The coronavirus pandemic has hit Colombia hard, but according to its government, foreign investment remains firm.
After imposing a strict lockdown in mid-March, sealing its borders and halting domestic and international passenger flights, South America’s second most-populous nation endured a steady and relentless rise in daily virus deaths as the closure measures failed to work in poorer areas. By August, more than 300 people were dying per day, making Colombia one of the worst affected nations in the world on a per capita basis.
Foreign investors, however, are undeterred, according to trade minister José Manuel Restrepo. President Iván Duque’s government has set a target of drawing in $11.5bn in foreign investment by the end of its four-year term in 2022; Mr Restrepo says it is now close to $10bn and is tracking progress against promises made so far.
“We have been following more than 115 foreign investment projects which took a position of investing in 2020 and . . . in the exercise we have done . . . more than 95 per cent of those projects remain firm,” Mr Restrepo says. “Some will move [back] a few months; others a little less but the important thing is that most of the decisions to invest remain firm.”
There’s a big opportunity to increase Chinese investment in Colombia . . . especially in infrastructure and energy
The minister says this is because his nation’s attractions to investors remain intact. These include stable macroeconomic management and a pro-business government. Almost uniquely in South America, Colombia has not defaulted on its foreign debt in modern times and has had an uninterrupted democracy since the 1950s.
Colombia has been exceptional in another important respect: as a US ally. Until last year it stood back from a Chinese lending boom in Latin America, as Beijing poured more than $100bn into energy, infrastructure and mining projects.
Almost half went to Brazil, followed by Peru with $25bn and Chile with $15bn, according to the China-Latin America Academic Network.
Following a visit by President Duque to Beijing in July 2019, Chinese companies announced several big investments. China Harbour Engineering, a state firm, won a concession worth more than $4bn to construct and operate a metro in Bogotá, Colombia’s biggest infrastructure project.
Nationwide street protests against inequality and poor public services last year drew attention to festering discontent
Two months later, another group of Chinese companies secured a $1.1 billion deal to build a nearby rail line. In December, China’s Zijin Mining Group said it would buy gold mining firm Continental Gold.
Mr Restrepo now hopes that Colombia can boost exports of products such as meat and avocados to China and attract more Chinese tourists. “There’s a big opportunity to increase Chinese investment in Colombia in various areas, especially infrastructure and energy,” he said. “But we have also seen an enormous interest in helping our country develop in the area of ecommerce, for example”.
Before the pandemic, Colombia was growing faster than other major Latin American economies, with 3.3 per cent growth last year.
However, a prolonged lockdown has hit output, and the recovery is only just beginning to gather steam.
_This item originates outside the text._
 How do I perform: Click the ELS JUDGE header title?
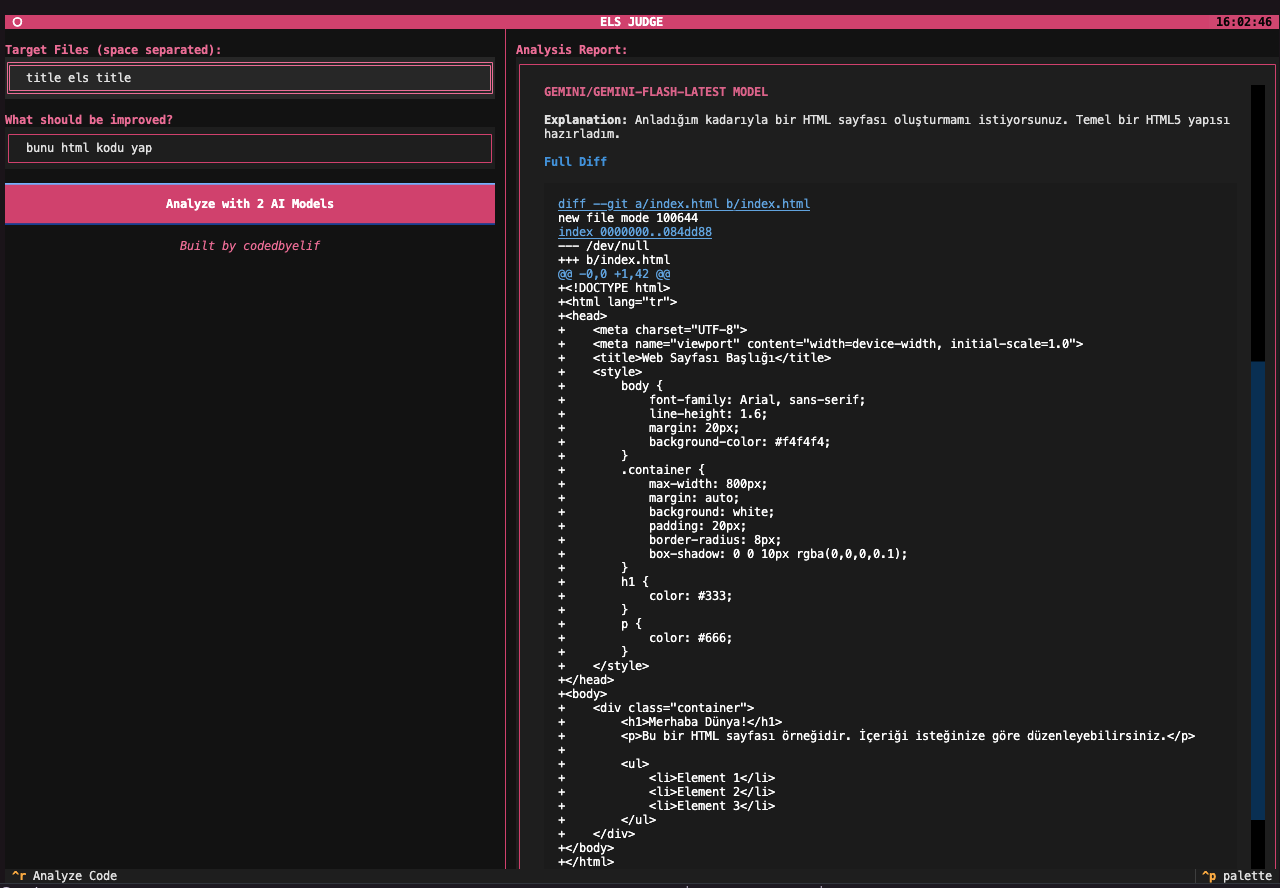(x=631, y=22)
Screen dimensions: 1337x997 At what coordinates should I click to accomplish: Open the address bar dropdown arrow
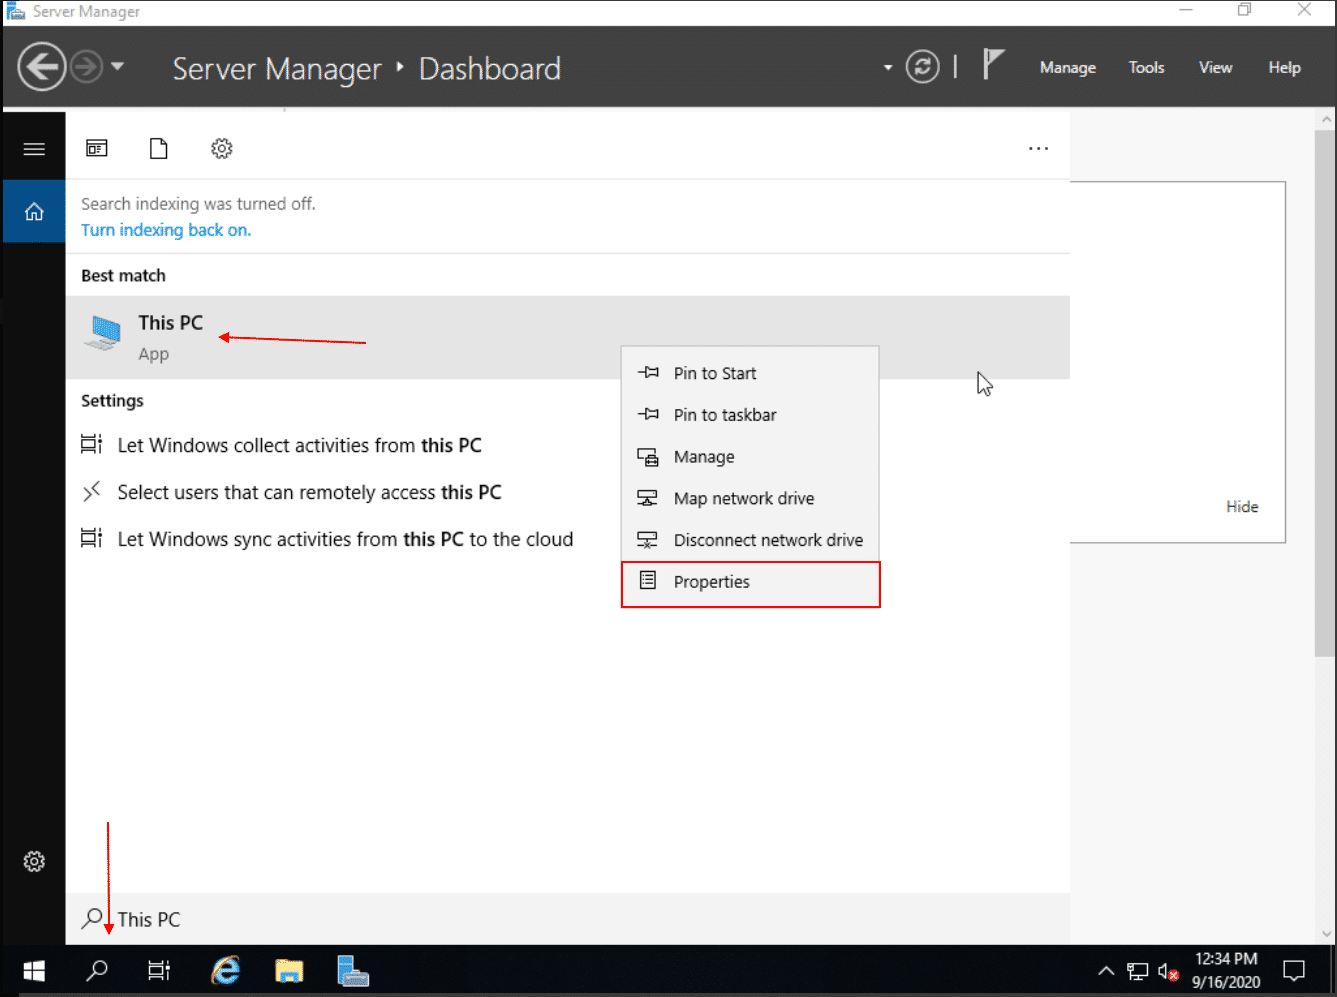(x=887, y=66)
Capital Economics forecasts that GDP will fall 7.5 per cent in Colombia this year and bounce back by 5.0 per cent next year, broadly in line with the regional average.
A 50-year-old economist who completed his postgraduate studies in the UK, Mr Restrepo has taught economics at Bogotá’s Rosario university and worked as a business consultant and higher education adviser before his cabinet post.
Now he finds himself handling the greatest challenge to his country’s economy in his lifetime. “We are in a process of recovery of productive activity and that recovery . . . is focused on generating employment, which is very important and is geared towards the fastest possible activation of sectors which pull along the economy, such as retail in particular,” Mr Restrepo says.
Aside from the immediate challenges of coronavirus, there are other problems that concern investors.
Nationwide street protests against inequality and poor public services last year drew attention to festering discontent. That erupted again in September into riots in Bogotá, after the death of a suspect who was repeatedly tasered by police while lying on the ground. Fourteen people died in the ensuing violence.
Street protests in Bogotá © Guillermo Legaria/Getty Images
Populist politicians on the far-left, such as ex-guerrilla Gustavo Petro, have challenged the pro-business consensus, which has prevailed in Colombia for decades. They are urging greater state intervention as they gear up for the 2022 presidential election campaign.
Mr Restrepo, however, is sanguine: “The only response to populism is sanity,” he says. “Sanity is production, the creation of companies and the jobs generated through their creation. That has to be the answer”.